Yağmurun Rabb'ine İtimad

Yağmurun Rabb'ine İtimad

Vaktin ve beldenin birinde Rezzak ismi kuraklıkla tecelli etmekte; günler, haftalar bir meleğin bir damlayı yeryüzüne taşımayışından suya hasret, rüzgara minnet geçmektedir.

Belde halkı toplanır, yağmur duasına çıkmak gerek; alperen "yanınıza sübyanlarınızı  takın da gelin, masumdur onlar, duanın kabulune vesiledirler" der. Herkes elinden tutabildiği yavrusunu, torununu-tosununu getiriverir.

Dua ederler, eller havada, başlar yerde, çocuklar koşuşmada. Herkes tek saf olmuş, beldenin mezrasında önde imam, arkada uzunca bir saf tutmuş amcalar, dedeler, gençler. Az geride kadınlar bekleşir, susuzluktan yarıkları derinleşmiş dudaklarında dualarıyla, kucaklarında bebeleri, bebelerinin dudaklarında emzikleri.

Daha geride yüce bir dağ, sanki gerisinde saklıyormuş gibi salıverir bir bulutu. Onu takip eder bir başka bulut, beyaz bulutu takip eder grisi sonra da fümesi. Gözler şaşkın, kafalar geriye döner, rüzgardan geriye dönmüş saçların ardından. Gözlerin bezginliği döner teyakkuza.

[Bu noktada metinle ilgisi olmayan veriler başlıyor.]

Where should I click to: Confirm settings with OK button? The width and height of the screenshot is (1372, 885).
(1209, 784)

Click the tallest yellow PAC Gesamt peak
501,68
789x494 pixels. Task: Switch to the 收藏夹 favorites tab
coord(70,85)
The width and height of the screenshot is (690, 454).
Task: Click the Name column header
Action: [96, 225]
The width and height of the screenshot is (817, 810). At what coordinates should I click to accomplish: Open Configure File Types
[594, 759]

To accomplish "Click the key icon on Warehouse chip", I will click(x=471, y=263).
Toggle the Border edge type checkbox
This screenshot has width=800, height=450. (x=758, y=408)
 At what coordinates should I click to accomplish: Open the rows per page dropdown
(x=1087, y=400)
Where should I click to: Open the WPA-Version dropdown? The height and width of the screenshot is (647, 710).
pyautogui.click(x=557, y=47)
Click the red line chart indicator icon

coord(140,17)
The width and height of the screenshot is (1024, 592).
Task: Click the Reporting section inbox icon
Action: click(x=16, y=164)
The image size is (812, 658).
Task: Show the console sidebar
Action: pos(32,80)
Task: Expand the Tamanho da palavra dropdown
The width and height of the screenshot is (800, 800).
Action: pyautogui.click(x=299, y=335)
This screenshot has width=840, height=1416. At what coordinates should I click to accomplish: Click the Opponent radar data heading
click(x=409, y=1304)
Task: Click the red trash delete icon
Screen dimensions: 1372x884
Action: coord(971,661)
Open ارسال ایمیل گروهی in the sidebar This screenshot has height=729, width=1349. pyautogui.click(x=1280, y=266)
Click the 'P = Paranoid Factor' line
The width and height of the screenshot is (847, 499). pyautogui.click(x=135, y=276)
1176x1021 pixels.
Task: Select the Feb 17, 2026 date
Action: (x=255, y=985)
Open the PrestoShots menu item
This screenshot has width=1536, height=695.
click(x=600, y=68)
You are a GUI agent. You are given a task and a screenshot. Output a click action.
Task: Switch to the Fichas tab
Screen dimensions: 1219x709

Bus basınca, abus çehreler de döner tebessüme.

Sonra rahmet melekleri girişir işe, rahmet damlalarını taşırlar düşüşe. Şükür nidalarını duyulmaz kılar çocukların sedaları. Kaçmaz kimse yağmurdan, yağmur kaçar gök pamuklarından. 

Daçka yarıkları dolarken, toprağın yağmura sitemini suyu üstünde bekletmesine mukabil yağmur, gurbetin de vuslat gibi ilahi izinle olduğunu nasıl anlatacağını düşünedursun, evli evine, işli işine dönedurmuş; emirber nefer edasıyla gürül gürül inen katreler, çarpışmadan sonra şehadet şerbetini içmişçesine sükut sükut akarken, alperen de köşesinden, dönüp gelenleri sükut sükut seyreder. 

Bakışlarının odaklandığını, kaşlarının birbirine bakan uçlarının aşağıya kaydığını görenler, anlarlar ayaklarının bir yerde kaydığını. Yaklaşıp yaklaşmamakta kararsızdırlar zira yaklaşsalar alperenin oduyla yanacaklar, yaklaşmasalar ihtimal Sakar'ın oduyla yanacaklar. 'Burada yanan orada yanmaz' diyerek yaklaşırlar En Yakın'a yakın adama.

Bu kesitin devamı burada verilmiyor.